### [Sağlanan Metin]
Herhalde 24'ünde falan da Zeynocum ve Alicim ile istanbul yolcusuyuz; Aslı ve Güneş'in düğünü için. 24, 25, 26 istanbul desek, zaten geliyor yeni yıl...

Yeni yıl için beklentilerim yüksek. Hala bekliyorum.. Bazı şeyler bu haftalarda kesinleşecek.. Heyecanlar, bekleyişler...

Çarşamba, Kasım 24

ilham perim, nerdesin?

Bayram tatili, tatile alıştıktan sonra yeniden işe başlama depresyonu, havaların 1 günde yazdan kışa dönmüş olması, havanın kuruluğundan her yanımın kuruması - kaşınmam- ve artık kabuk tutmuş yaralara sahip olmam, sonunda yağmur yağdı diye ne kadar sevinsem de sabahtan beri yağan yağmurun kasveti, melosh hanımın yeni evimi hiç sevmemesi ve artık benimle yaşamak istemesi, arkadaşlarımla istediğim kadar görüşememek, istediğim kadar uyuyamamak, istediğim kadar spor yapamamak, istediğim siyah az topuklu ya da babet ayakkabıyı bulamamak falan filan gibi saçma sapan dertlerim var, insanların dertlerinin yanında dert demeye utanacağım - biliyorum..

Ama içim sıkkın, bıkkın, ruhuma bir kasvet çöktü. Bunaldım, daraldım.. Keşke bayramda birkaç gün bir yere gitseydim sanki.. Bir değişiklik mi olurdu, iyi mi gelirdi.. Benim dertlerim de bunlar napayım, bu kadar sığ ve hayatı boş bir insanım...

Pazartesi, Kasım 22

post-bayram sendromu

Bayramda bir yere gitmemiş olmama rağmen pazartesi sabahı erken uyanmak, kalkıp hazırlanıp işe gelmek ne zor geldi anlatamam.. 9 günlük tatil çok fazlaymış.. İnsanın bütün alışkanlıkları değişiveriyor. Bir de hava da öyle bir değişmiş ki - dün günlük güneşlik, 20 derece falan olan hava bu sabah eksi 2 falandı herhalde. Bir de gıpgriydi..

Kış geldi sanırım.. Hadi yaz gelsin artık!!!

Pazartesi, Kasım 15

bayram

Bugün tatil olan birçok işyerinin aksine biz bugün çalışıyoruz; ama en azından yarım güncük! Bundan sonra 6 günlük bir tatil bizi bekler..

Ah şu tatiller olmasa hayat hiç çekilmezdi...

Çarşamba, Kasım 10

Atatürk'ü layık olduğu şekilde anabilmek

Üstünde yaşadığı, sayesinde bu şartlara gelebildiği önderini bile anmaktan aciz, nankör insanların yaşadığı bir ülkede yaşamak insanın kalbini kırıyor.. Saat 9:05te saygı duruşunda durmak, bir dakikalığına onu anmak putlaştırmak, tapınmak, hatta faşistlik olarak nitelendirilebiliyor artık bu ülkede..

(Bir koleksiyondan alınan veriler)
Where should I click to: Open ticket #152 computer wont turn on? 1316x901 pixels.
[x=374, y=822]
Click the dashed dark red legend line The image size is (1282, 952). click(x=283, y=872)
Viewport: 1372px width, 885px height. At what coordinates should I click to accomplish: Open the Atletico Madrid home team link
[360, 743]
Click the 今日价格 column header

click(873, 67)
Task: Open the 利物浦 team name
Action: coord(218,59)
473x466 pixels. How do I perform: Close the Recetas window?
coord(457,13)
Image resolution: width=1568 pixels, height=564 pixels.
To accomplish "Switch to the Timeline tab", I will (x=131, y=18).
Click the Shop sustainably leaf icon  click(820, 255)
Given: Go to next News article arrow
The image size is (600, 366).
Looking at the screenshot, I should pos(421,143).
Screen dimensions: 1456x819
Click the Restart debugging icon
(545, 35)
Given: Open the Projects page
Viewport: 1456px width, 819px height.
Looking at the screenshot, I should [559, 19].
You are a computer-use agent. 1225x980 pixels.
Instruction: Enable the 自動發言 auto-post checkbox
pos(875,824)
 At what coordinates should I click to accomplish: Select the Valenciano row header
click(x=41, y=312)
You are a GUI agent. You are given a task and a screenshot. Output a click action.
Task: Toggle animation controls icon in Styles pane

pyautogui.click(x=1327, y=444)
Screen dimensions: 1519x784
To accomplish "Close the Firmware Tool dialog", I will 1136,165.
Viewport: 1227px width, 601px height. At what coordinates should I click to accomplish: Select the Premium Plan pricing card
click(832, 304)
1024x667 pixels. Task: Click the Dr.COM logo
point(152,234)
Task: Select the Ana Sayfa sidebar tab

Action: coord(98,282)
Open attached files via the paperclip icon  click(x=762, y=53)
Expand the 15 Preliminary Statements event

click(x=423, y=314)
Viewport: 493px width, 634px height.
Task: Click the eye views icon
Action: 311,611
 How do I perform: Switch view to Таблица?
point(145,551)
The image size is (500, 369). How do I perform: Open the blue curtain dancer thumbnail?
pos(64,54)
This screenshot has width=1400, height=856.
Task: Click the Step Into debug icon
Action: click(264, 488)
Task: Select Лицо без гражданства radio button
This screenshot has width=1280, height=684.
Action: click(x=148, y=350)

### [Görev Tanımı]
Sağlanan metne göre bayram tatili kaç gün sürdü?

### [Nihai Sonuç]
9 gün sürdü.